Knowing that its users have decades of files and data, better management of these things must be a top priority.
Best,
Tim
Same as Timothy Allen here. I had no good experiences relocating. Sometimes folders disappear in the catalog when originals still are in the disk. I have two external hard drives to reorganice my growing archive and I would prefer drop the folders in another disk but it don't appear in the library. I will try exporting some folder as a new catalog and then move other folders. Moving files from Finder and then relocating is not a good option, because CO rebuild thumbnails and other data and it take a lot of time. If there are some improving in that I would like to know. Many thanks.
Testing Capture One for the first time to decide on a raw editor as I'm just starting to use those.
I managed the photos the way I previously have in Windows, moving them to a final location after editing. I didn't do it using Capture One process first. All the files then showed as missing in Capture One.
I added the new location to Folders but Capture One failed to match them though I'd not changed the file names for the RAW files and all the attributes are still the exact same. Now I have a one raw image showing as edited but missing and duplicate raw file right next to it showing as unedited.
I then tried to right click on the individual picture, select Locate, then selected the raw file in its new location. Nothing happened. No change and no error message. If something fails, it should present the user with that information.
Then I tried removing the addition of the new location which moved the duplicate files. I was then able to use the individual file locator successfully to associate a file with the new location to make it 'online'. However I have to do this one by one by one by one. That is absurd when no attributes, especially not the file name has changed. It should simply allow you to point a set of photos to a new folder and then auto match (with confirmation option if confidence of match isn't 100%). That would take me an hour just do do this one set of photos, if it happened to longer history of files it would be impossible to take the time to re-associate each one individually.
This does not inspire confidence that, should I fail to move a file using the exact right order of steps Capture One's UI in the future, or if I rebuild my machine and don't have drives and folders exactly the same as they were, that I will be able to retain all the work that had been done in previous months and years. It feels like it might not be a case of IF you'd lose all your file associations, but when.
I didn't find this useful. It just didn't seem to do anything. Here is a link to David's comment about relocating an entire folder instead of individual files that helped a bit but there should still be an easier process to point to an entirely new disk, for example. Drives do fail and doing it one by one it too tedious. Reference to Timothy Allen's comment above.
https://www.captureone.com/blog/relocating-offline-files-catalogs
Worst of all, C1 crashes every time I move files within the app and files became offline! I would then have hundreds of files to locate individually!

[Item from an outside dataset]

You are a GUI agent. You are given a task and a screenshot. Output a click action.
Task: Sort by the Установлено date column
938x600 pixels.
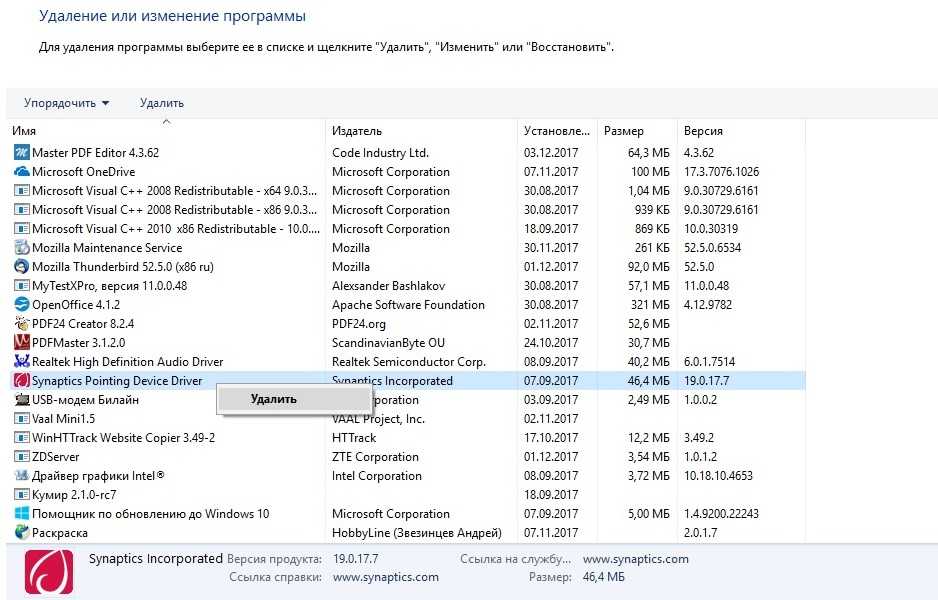(x=557, y=131)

Dictating your customers to do so within the (expensive) app and an unstable one for that matter isn't helpful and creates more problems which consumes a lot of time to resolve it.
I moved a folder from local storage to my T5 SSD, afterward every file names are assigned wrong, seems like the software pair the wrong name with the wrong images. (Note some DNG, ARW, JPG files are all name wrong, the software won't regonize arw files with a DNG ending)
Now I have to manually go through 1000+ images renaming them.
I just switched back from LR last month and now I am genuinely curious how this is gonna go. I'd rather not switching again but this is giving me trust issue.